- Task description
Output exactly the lines spanning from the line containing "At what coordinates should I click to accomplish: Select" to the last line of the entries, inclusive.

- Source records
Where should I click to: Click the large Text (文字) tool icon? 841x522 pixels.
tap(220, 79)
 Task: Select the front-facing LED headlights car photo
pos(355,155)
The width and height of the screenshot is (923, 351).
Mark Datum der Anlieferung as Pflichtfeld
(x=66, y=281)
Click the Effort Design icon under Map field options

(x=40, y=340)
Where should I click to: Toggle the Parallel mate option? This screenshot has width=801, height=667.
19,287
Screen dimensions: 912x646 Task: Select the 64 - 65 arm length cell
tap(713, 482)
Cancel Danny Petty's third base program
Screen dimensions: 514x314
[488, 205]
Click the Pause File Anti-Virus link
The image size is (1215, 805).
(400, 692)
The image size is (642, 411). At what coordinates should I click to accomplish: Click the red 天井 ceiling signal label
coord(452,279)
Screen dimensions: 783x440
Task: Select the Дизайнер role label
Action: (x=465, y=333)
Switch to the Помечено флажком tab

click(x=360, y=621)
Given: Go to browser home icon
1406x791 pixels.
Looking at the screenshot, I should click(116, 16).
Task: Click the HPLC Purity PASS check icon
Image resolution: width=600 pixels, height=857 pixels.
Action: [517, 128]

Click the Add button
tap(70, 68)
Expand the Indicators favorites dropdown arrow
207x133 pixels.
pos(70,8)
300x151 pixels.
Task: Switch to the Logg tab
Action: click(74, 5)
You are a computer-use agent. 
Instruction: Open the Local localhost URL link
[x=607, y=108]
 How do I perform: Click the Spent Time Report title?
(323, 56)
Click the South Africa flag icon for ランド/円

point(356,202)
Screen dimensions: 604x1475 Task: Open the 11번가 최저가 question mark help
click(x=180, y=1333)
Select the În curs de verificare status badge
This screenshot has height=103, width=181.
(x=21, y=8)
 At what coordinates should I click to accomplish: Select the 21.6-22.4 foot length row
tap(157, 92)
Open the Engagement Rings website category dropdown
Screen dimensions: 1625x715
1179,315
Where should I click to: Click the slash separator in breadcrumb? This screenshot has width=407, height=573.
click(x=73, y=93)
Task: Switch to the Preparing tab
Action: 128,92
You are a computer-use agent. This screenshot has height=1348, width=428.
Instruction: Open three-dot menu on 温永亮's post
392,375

- Response box
 At what coordinates should I click to accomplish: Select the 21.6-22.4 foot length row
tap(157, 92)
Open the Engagement Rings website category dropdown
Screen dimensions: 1625x715
1179,315
Where should I click to: Click the slash separator in breadcrumb? This screenshot has width=407, height=573.
click(x=73, y=93)
Task: Switch to the Preparing tab
Action: 128,92
You are a computer-use agent. This screenshot has height=1348, width=428.
Instruction: Open three-dot menu on 温永亮's post
392,375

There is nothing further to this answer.